> **Your tasks**:
1) In the Poe excerpt, where was the Hon. Henry A. Wise living when Mr. English sent him the article?
2) Copy word for word the part of the Poe excerpt that runs from "Mr. Brown abandoned" to "of his eyes.".

> **Text provided**:
================

The Complete Works of Edgar Allan Poe - Edgar Allan Poe [850]
There are, no doubt, one or two persons who have heard of one Henry A. Wise. At all events Mr. English had heard of him, and he resolved that nobody else should ever hear of him — this Mr. Wise — or even think of him, again. That Mr. Wise had never heard of Mr. English (probably on account of his being always called Mr. Brown) was no concern of Mr. English’s. He wrote an “article” — I saw it. He put “the magic of his name” — his three names — at the bottom of it. He printed it. He handed it for inspection to all the inhabitants of Philadelphia. He then buttoned up his coat — took under the tails of it seven revolvers — and dispatched the article, duly addressed, with his compliments, to “the Hon, Henry A. Wise,” who then resided at the house of the President.
Now, I never could understand precisely how or why it was that the Hon, Henry A. Wise did not repair forthwith from Washington to Philadelphia, with a company of the U. S. Artillery — the loan of which his interest could have obtained of Mr. Tyler — why he did not come, I say, to Philadelphia, engage Mr. English, take him captive, cut off his goatee, put him on a high stool, and insist upon his reading (upside down) the whole of that “Sonnet to Azthene” in which the poet sings about his “dreams” that “seems” and other English peculiarities. The punishment would have been scarcely more than adequate to the offence. The Philippic written by Mr. E. was, in fact, very severe. It called Mr. Wise “a poltroon” — an “ass,” if I remember — and “a dirty despicable vagabond”of that I feel particularly sure. There occurs then, of course, a question in metaphysics — “why did not the Hon. Henry A. Wise repair to Philadelphia and take Mr. Thomas Dunn Brown by the nose?[[”]] Perhaps the legislator had a horror of moustaches. But then neither did he write. Not even one word did he say-absolutely not one-nothing! Mr. Brown’s distress was, not altogether that he could not get himself kicked, but that he could not get any kind of a reason for the omission of the kicking.
This affair is to be classed among the “Historical Doubts” — among the insoluble problems of History. However — Mr. Wise felt himself everlastingly ruined, and soon after, as Minister to France, went, a brokenhearted man, into exile.
Mr. Brown abandoned the city of his birth. He has never been the same person since — that is to say be has been a person beside himself. He fords it impossible to recover from a chronic attack of astonishment. When he dies, the coroner’s verdict will be “Taken by Surprise.” This matter will account for Mr. English’s inveterate habit of rolling up the whites of his eyes.

================

> **Data segment**:
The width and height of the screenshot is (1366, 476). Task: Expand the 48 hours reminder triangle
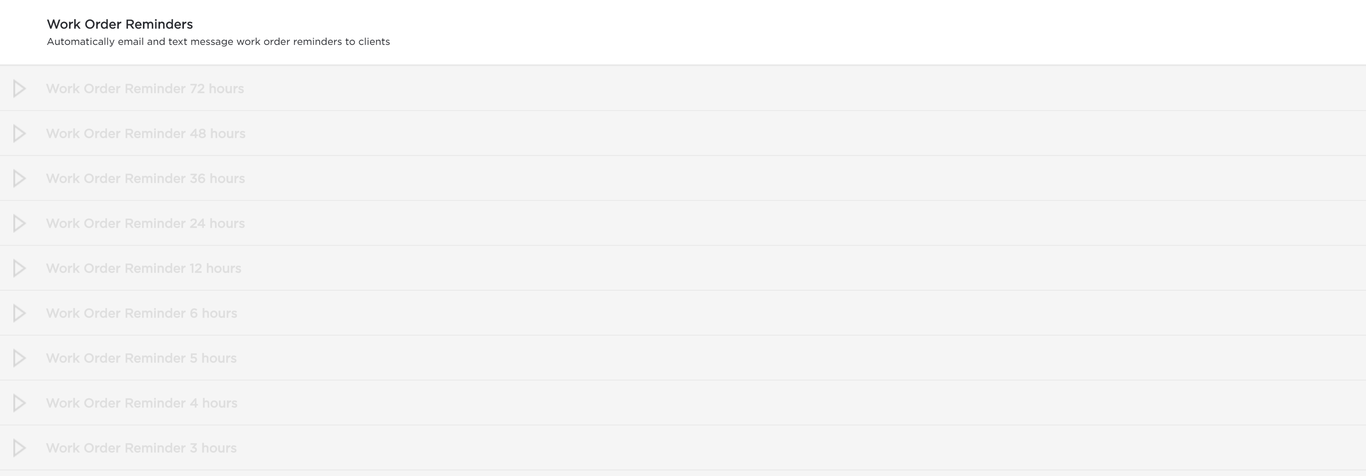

================

> **Solution set**:
1) He was living at the house of the President.

2)
Mr. Brown abandoned the city of his birth. He has never been the same person since — that is to say be has been a person beside himself. He fords it impossible to recover from a chronic attack of astonishment. When he dies, the coroner’s verdict will be “Taken by Surprise.” This matter will account for Mr. English’s inveterate habit of rolling up the whites of his eyes.